[Passage to read]:
■ ■ ■ ■

Serviceguard Network Manager: Inbound Failure Detection, March 2007
Figure 1. Typical network configuration for a two-node cluster
The default method has been the only method of network failure detection (INOUT) provided by
Serviceguard before version A.11.16. With this default method, Serviceguard will mark a NIC as
failed only if both inbound and outbound statistics of a NIC stop incrementing for a set amount of
time, which guards against transient failures.. With this default method, Serviceguard will not mark
the NIC bad if only inbound statistics stop incrementing, or if only outbound statistics stop
incrementing. However, if a NIC fails to send and its outbound statistics stop increasing, Serviceguard
Network Manager will usually receive an error notification from the driver and immediately mark the
NIC as failed.
Inbound failure detection enhancement
A new enhanced method of failure detection was introduced in Serviceguard A.11.16 to manage
inbound-only failures.
Why the enhancement was made
An application could hang when a NIC does not receive but continues to send and expect the
situation to be resolved by a local LAN failover. However, as described in the previous section, the
design of Serviceguard Network Manager before version A.11.16 required both inbound and
outbound message counts to stop incrementing before it would declare a NIC failed. A NIC was not
declared failed if only its inbound message count stopped increasing, because there was no way to
tell why the NIC stopped receiving. Some reasons why the message count stopped: the cascaded
cable could have been broken (see Figure 3); there was a problem with the logic inside the switch; or
there was a problem with the NIC itself.
In response to customer requests, Serviceguard enhanced the failure detection mechanism so the NIC
would be declared failed in situations where only inbound message counts stop incrementing. The
new setting of INONLY_OR_INOUT requires thorough evaluation of the cluster environment to ensure
no single point of failure causes unnecessary failover situations, which are documented later in this
paper.
3

■ ■ ■ ■

[Data listing]

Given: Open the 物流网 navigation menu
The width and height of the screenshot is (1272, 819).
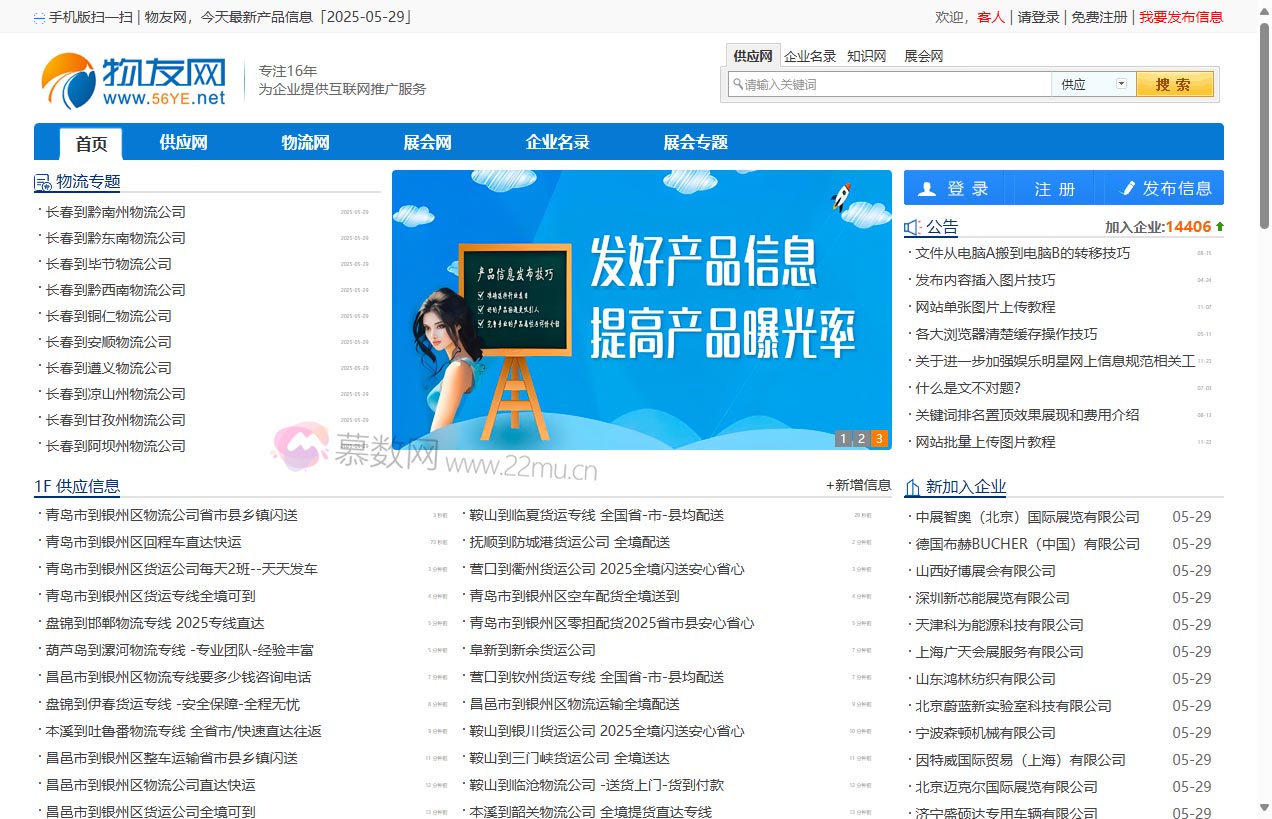Looking at the screenshot, I should pos(305,142).
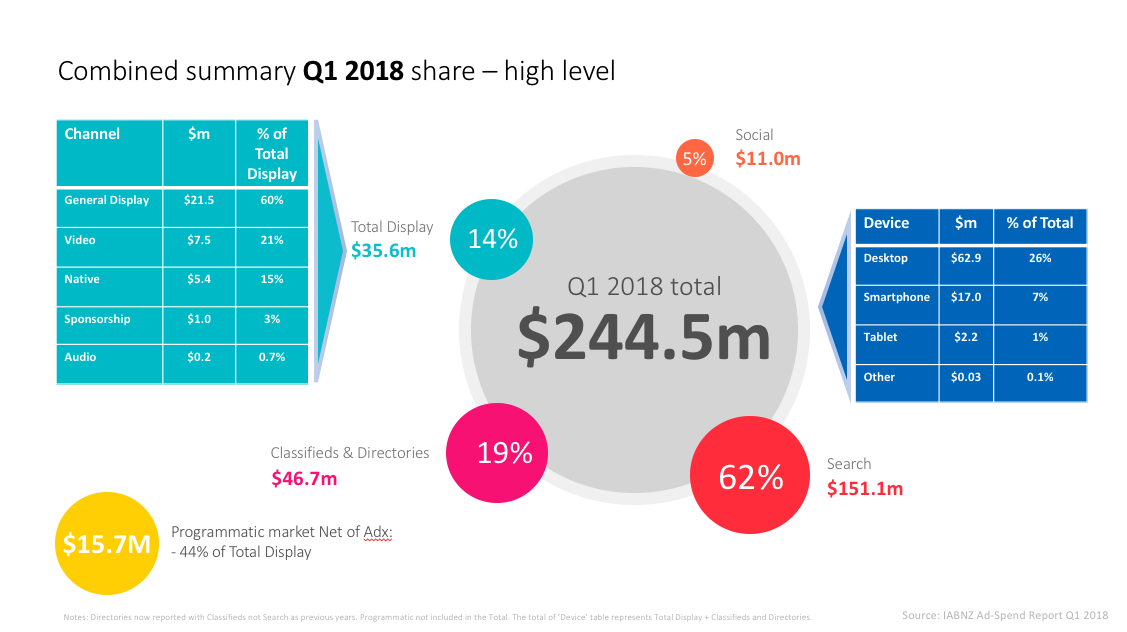This screenshot has height=632, width=1127.
Task: Click the Total Display $35.6m value
Action: pyautogui.click(x=383, y=251)
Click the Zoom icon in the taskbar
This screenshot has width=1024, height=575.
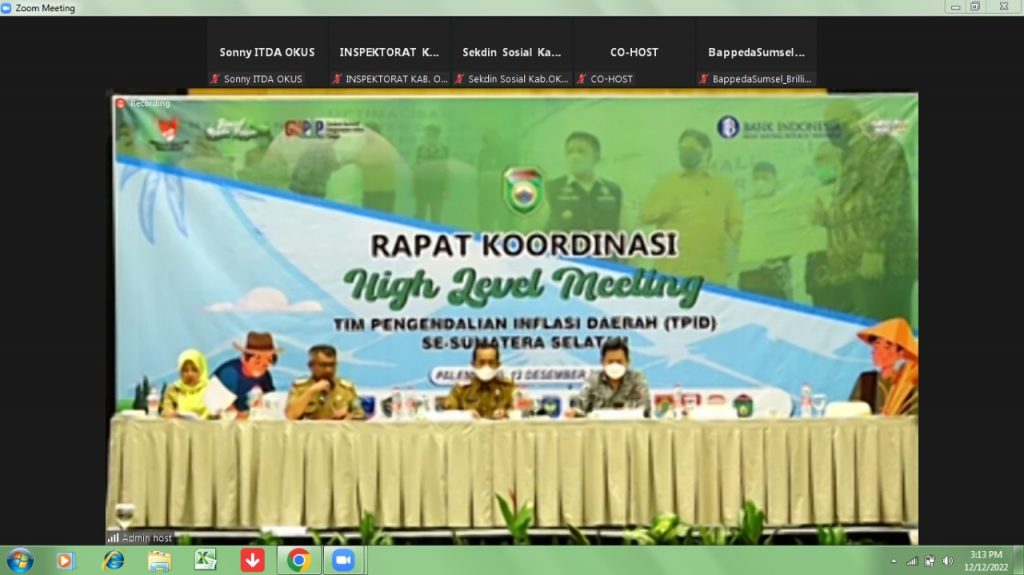click(344, 561)
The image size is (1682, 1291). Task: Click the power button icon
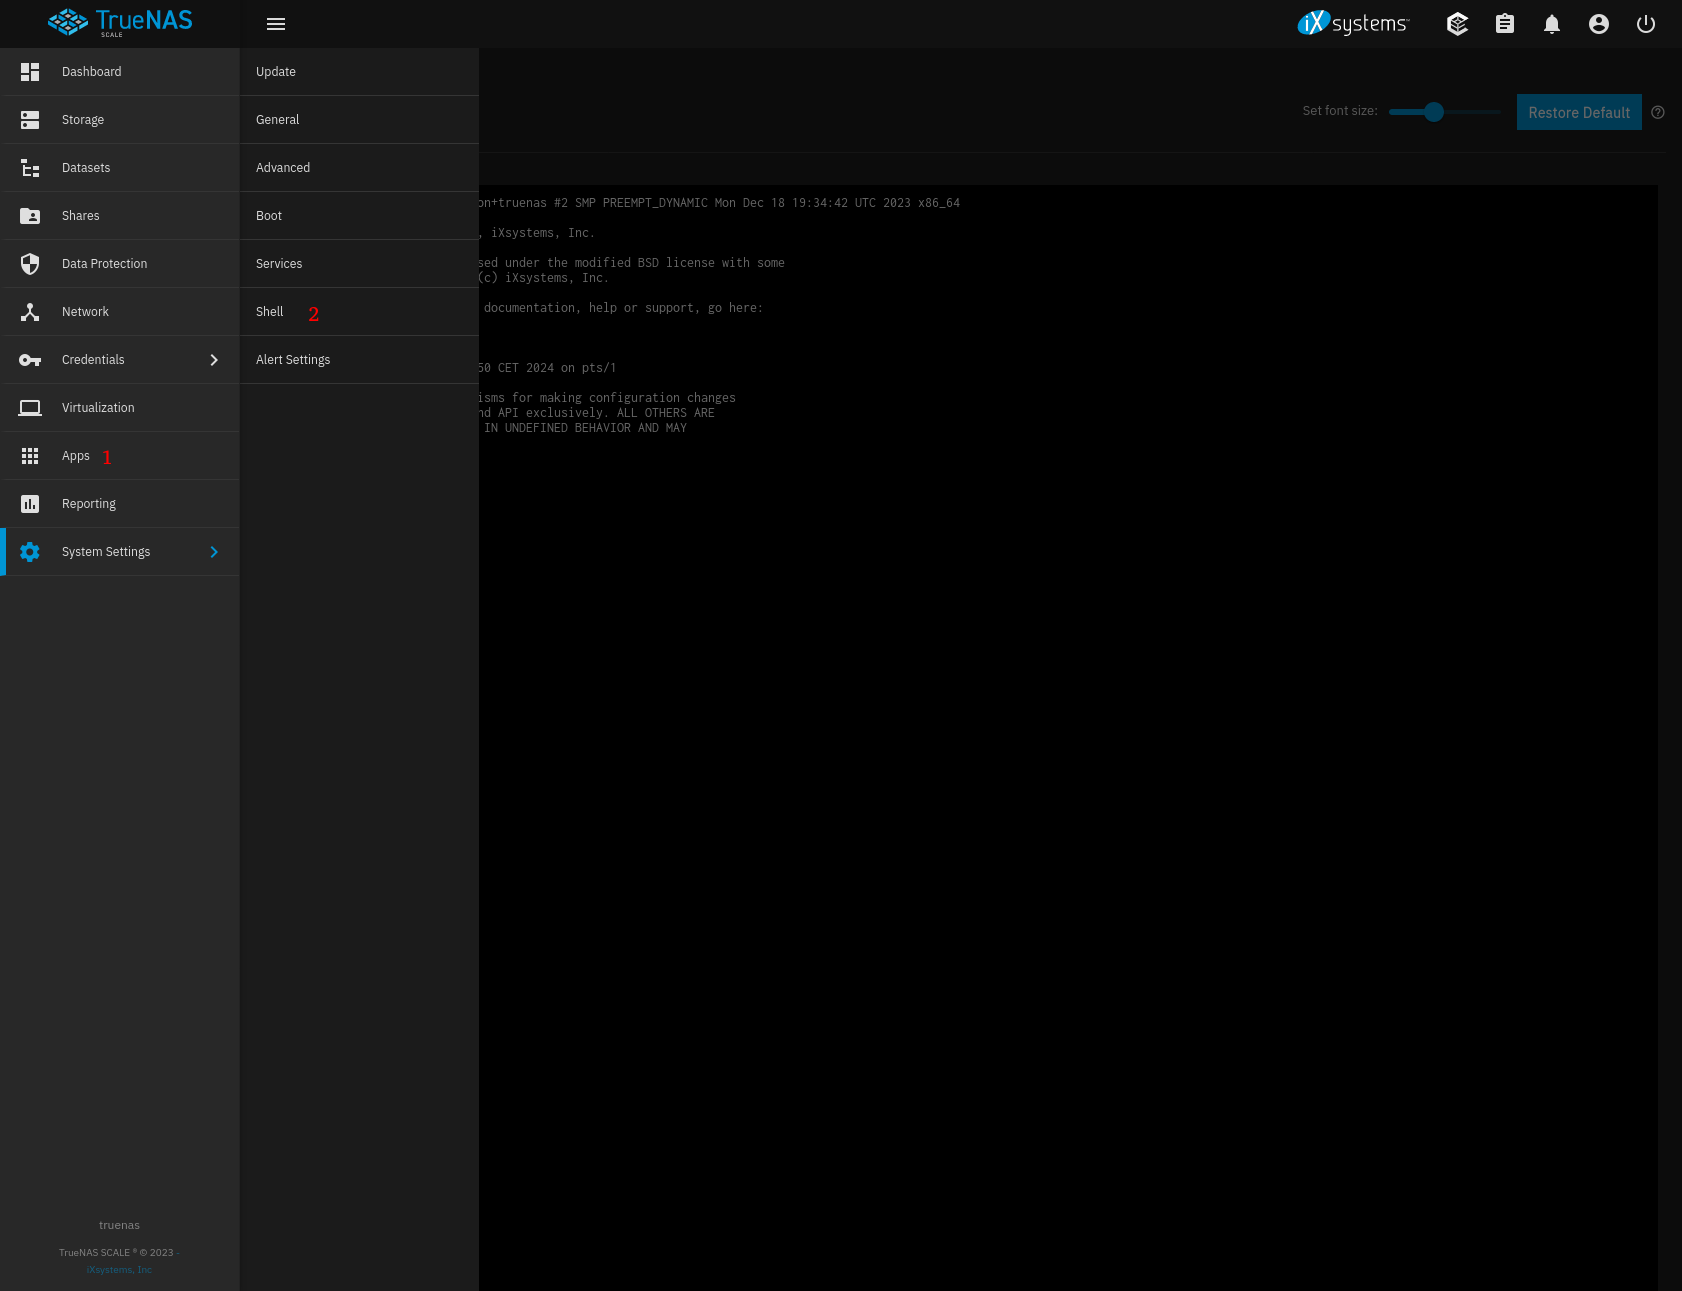click(1645, 24)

■ ■ ■ ■

[Task 1]:
Please extract the text of the Serviceguard passage from "Serviceguard Network Manager: Inbound" up to and including "NIC as failed.".
[Task 2]:
Answer these questions from the Serviceguard passage:
(a) In which Serviceguard version was the enhanced method of failure detection introduced?
(b) What is the name of the new setting for inbound failure detection?
(c) When a NIC fails to send, what does Serviceguard Network Manager usually receive from the driver?
The entries in the data listing are separate material from the Serviceguard passage.

[Task result 1]:
Serviceguard Network Manager: Inbound Failure Detection, March 2007
Figure 1. Typical network configuration for a two-node cluster
The default method has been the only method of network failure detection (INOUT) provided by
Serviceguard before version A.11.16. With this default method, Serviceguard will mark a NIC as
failed only if both inbound and outbound statistics of a NIC stop incrementing for a set amount of
time, which guards against transient failures.. With this default method, Serviceguard will not mark
the NIC bad if only inbound statistics stop incrementing, or if only outbound statistics stop
incrementing. However, if a NIC fails to send and its outbound statistics stop increasing, Serviceguard
Network Manager will usually receive an error notification from the driver and immediately mark the
NIC as failed.

[Task result 2]:
(a) Serviceguard A.11.16
(b) INONLY_OR_INOUT
(c) An error notification